§ **Supplied passage**:
Xmas through New Year gave me two visits to the hospital an unlimited amount of pain that given the option I would have preferred to have given birth to twins. A seemingly innocuous movement rendered this grown man whimpering like a baby.
Xmas rush and general tidy up on 23rd Dec left me facing a rather heavy attachment for a vehicle lying in my garage, which at first glance had to be moved a few inches to allow me to slide another piece of equipment by. The first attempt resulting in zero movement of the offending equipment and a simple increase in effort (whilst considering my capability of years gone by) confirming that I had maxed out the effort that fell far short of what was to be required.
Xmas Eve saw some tingling between the shoulder blades gradually culminating to my first ‘Aleve’ by early afternoon, to to a second ‘Aleve’ by Mid afternoon and my wife reminding me that the correct dosage is one every twelve hours, I downed a couple more.
The involuntary tears rolling down my cheeks forced me to neglect her advice and continue taking the only relief available to me which meant that by bed time, and, (no doubt near to overdosing) at 6 of these tablets (in twelve hours) was actually able to lie on my bed and close my eyes which eventually led to sleep and for all I know would have rendered me comatose. Which I have to say at that point would have been a welcome relief.
The seemingly easy unconscious movement of rolling over in my sleep brought me back to reality with the twenty thousand volts of electricity going from head to toe actually woke me up very quickly. The thoughts of possible paralysis only relieved by the fact that I had not over dosed, which as I tried to revert to the previous position made me wish I had.
The next three or four minutes seemed like three of four hours as the pain subsided with me biting on my pillow so as not to scream, which would have confirmed to my wife that her He Man of so many years had exhausted his Cryptonite and was in fact human after all.
More Aleve came to mind with overdosing being a secondary consideration under the circumstances. Just have to get to the bottle……..
At this point doubled up in agony but with the tantalizing relief to my predicament about twenty feet away I embarked on a slow but precise attack on a movement test to see if anything was possible.
I tried to lift the leg farthest away toward the edge of the bed……. and… twenty thousand volts again……..another four minutes subsiding…….
Another try but this time sliding across and wait for the jolt ………… which never came……. which gave me an opportunity to actually see past the previous tears rolling down my face.

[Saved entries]
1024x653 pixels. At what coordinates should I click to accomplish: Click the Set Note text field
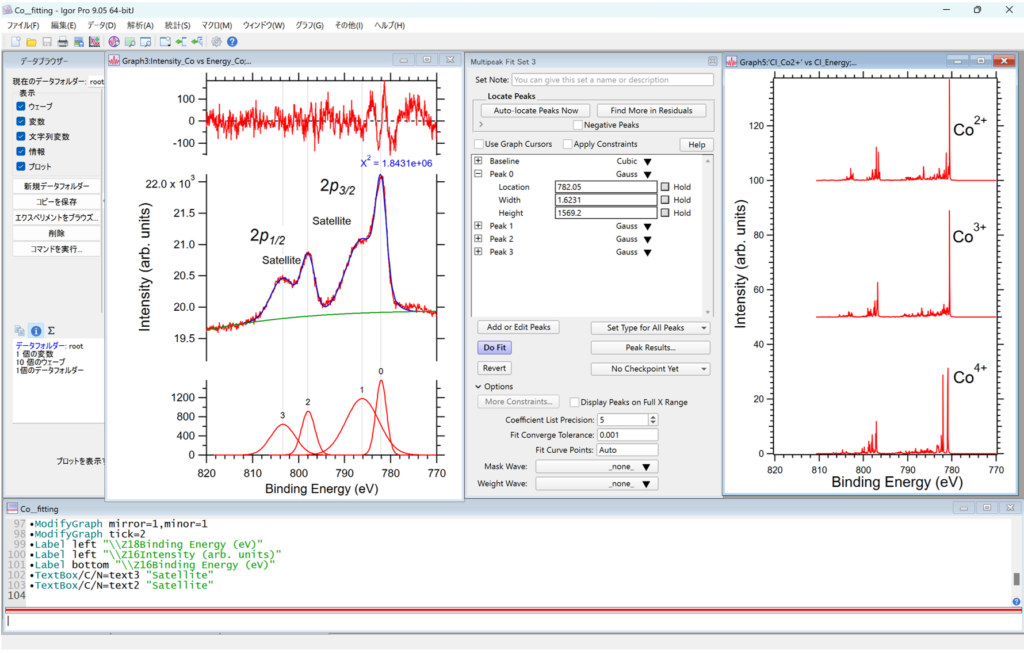(612, 79)
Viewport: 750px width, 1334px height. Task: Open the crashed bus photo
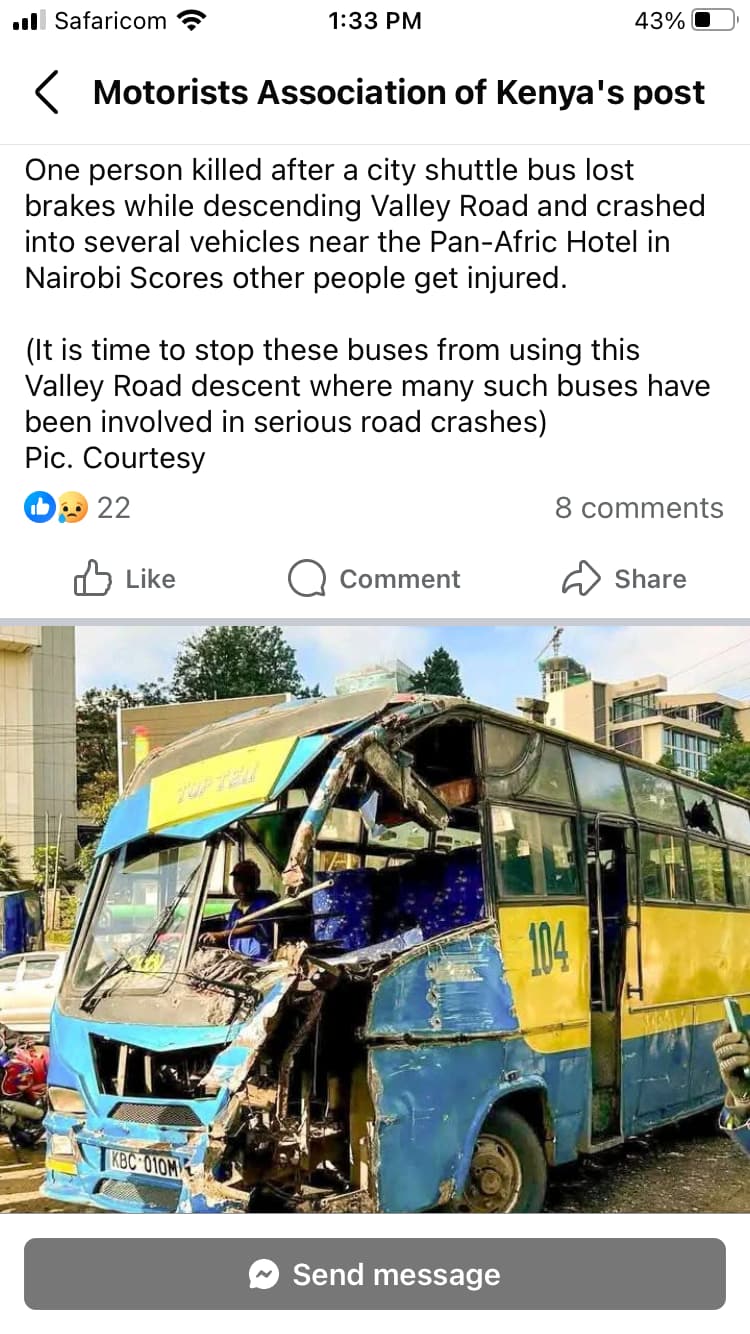[375, 920]
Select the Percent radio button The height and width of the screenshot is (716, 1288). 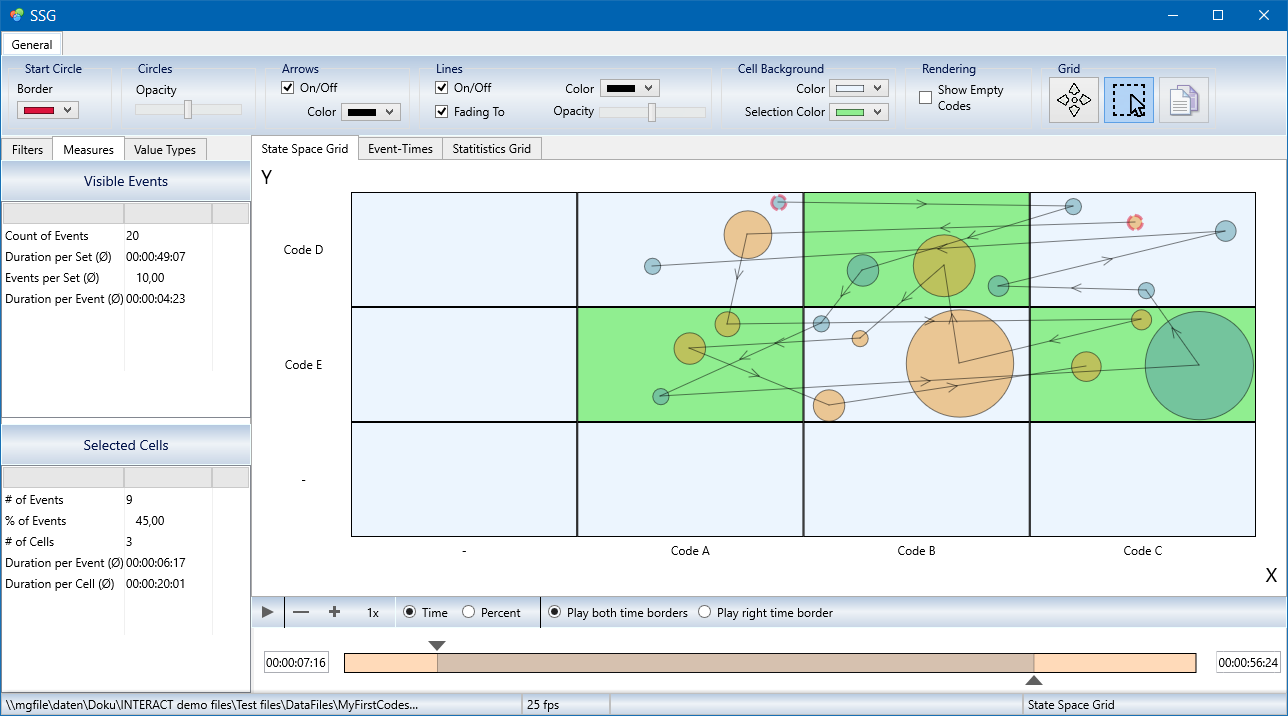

§ **Task requirements**: Echo the back-injury account word for word, starting at "At this point" and ending at "four minutes subsiding…….". Use nothing but the back-injury account as your source.

§ **Solution to this task**:
At this point doubled up in agony but with the tantalizing relief to my predicament about twenty feet away I embarked on a slow but precise attack on a movement test to see if anything was possible.
I tried to lift the leg farthest away toward the edge of the bed……. and… twenty thousand volts again……..another four minutes subsiding…….